Exercise objective → Please repeat only these lines, exactly: the one containing "Given: Open the Sky Sports logo" and all that come after it in the material.
□ □ □ □
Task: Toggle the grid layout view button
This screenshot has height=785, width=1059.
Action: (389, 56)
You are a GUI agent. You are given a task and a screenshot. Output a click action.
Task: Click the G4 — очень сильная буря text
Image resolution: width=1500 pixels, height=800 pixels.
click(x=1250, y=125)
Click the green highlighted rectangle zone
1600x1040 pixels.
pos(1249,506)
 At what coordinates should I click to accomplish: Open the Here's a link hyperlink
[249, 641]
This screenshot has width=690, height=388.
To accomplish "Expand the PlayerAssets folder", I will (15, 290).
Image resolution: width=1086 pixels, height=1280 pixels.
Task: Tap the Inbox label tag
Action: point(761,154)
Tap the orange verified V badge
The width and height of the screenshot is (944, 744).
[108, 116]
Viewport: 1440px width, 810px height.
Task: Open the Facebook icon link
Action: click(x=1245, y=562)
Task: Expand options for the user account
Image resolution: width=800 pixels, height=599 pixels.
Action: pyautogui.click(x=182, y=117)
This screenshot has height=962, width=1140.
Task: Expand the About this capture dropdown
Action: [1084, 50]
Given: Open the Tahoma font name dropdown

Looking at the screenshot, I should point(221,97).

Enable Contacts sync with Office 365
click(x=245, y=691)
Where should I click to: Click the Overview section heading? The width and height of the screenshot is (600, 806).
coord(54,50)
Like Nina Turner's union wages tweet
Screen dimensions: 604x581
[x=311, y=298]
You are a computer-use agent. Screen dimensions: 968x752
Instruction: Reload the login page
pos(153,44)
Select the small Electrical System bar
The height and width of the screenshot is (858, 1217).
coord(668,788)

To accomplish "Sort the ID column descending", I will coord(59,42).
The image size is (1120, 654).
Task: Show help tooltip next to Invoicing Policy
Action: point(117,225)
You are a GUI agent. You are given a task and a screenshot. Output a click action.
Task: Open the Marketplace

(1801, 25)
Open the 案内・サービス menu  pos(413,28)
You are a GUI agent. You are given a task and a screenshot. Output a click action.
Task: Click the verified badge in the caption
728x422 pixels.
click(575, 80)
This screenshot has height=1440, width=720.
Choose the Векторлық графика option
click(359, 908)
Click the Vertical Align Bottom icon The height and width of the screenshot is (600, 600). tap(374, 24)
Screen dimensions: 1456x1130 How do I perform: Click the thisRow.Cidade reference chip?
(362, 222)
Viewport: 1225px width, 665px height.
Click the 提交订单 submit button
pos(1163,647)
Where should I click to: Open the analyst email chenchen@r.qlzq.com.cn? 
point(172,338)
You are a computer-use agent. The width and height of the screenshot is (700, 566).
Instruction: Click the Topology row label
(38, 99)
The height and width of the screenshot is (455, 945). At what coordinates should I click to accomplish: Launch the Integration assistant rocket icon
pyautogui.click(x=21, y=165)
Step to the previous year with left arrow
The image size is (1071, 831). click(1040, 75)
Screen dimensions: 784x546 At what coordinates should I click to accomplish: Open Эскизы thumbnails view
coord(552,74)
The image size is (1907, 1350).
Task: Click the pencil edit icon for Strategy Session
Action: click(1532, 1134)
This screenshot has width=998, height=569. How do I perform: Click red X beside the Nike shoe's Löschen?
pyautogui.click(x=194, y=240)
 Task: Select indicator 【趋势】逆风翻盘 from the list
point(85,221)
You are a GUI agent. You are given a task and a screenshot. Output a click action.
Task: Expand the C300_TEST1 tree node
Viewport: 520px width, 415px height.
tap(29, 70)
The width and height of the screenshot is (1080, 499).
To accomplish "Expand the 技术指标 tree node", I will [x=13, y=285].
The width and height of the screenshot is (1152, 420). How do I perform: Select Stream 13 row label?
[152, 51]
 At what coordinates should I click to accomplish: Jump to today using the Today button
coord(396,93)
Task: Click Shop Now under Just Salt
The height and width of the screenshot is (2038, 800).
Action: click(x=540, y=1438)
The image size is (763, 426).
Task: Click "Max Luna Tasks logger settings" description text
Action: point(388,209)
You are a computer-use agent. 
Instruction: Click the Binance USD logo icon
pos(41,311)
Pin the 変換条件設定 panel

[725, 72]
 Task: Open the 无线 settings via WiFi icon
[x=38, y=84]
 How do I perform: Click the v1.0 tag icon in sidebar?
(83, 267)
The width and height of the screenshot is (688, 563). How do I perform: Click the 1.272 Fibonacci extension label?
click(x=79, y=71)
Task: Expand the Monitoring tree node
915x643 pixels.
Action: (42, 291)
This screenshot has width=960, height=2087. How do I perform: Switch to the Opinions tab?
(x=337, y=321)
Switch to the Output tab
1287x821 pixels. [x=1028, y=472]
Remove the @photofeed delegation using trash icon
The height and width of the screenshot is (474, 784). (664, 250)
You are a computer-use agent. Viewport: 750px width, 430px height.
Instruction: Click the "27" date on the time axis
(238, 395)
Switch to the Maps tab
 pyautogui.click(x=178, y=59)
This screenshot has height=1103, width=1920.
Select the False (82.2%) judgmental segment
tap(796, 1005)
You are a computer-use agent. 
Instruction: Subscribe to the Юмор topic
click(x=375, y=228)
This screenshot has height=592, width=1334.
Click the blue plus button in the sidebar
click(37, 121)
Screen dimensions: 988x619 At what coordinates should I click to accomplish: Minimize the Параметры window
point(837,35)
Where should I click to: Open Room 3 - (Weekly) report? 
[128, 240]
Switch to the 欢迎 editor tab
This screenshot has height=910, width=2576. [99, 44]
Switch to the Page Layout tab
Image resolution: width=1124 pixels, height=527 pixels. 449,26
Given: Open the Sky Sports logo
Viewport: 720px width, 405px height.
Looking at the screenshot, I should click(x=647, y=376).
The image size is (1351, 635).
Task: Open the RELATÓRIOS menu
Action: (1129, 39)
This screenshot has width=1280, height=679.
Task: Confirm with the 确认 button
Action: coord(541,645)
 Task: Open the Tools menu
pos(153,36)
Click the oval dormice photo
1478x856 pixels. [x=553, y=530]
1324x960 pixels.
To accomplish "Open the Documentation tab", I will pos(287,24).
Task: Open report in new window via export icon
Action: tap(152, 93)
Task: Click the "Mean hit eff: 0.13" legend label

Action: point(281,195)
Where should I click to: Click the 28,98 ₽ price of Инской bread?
□ □ □ □
Response to this task →
Given: Open the Sky Sports logo
Viewport: 720px width, 405px height.
Looking at the screenshot, I should click(x=647, y=376).
The image size is (1351, 635).
Task: Open the RELATÓRIOS menu
Action: (1129, 39)
This screenshot has width=1280, height=679.
Task: Confirm with the 确认 button
Action: coord(541,645)
 Task: Open the Tools menu
pos(153,36)
Click the oval dormice photo
1478x856 pixels. [x=553, y=530]
1324x960 pixels.
To accomplish "Open the Documentation tab", I will pos(287,24).
Task: Open report in new window via export icon
Action: tap(152, 93)
Task: Click the "Mean hit eff: 0.13" legend label

Action: point(281,195)
Where should I click to: Click the 28,98 ₽ price of Инской bread?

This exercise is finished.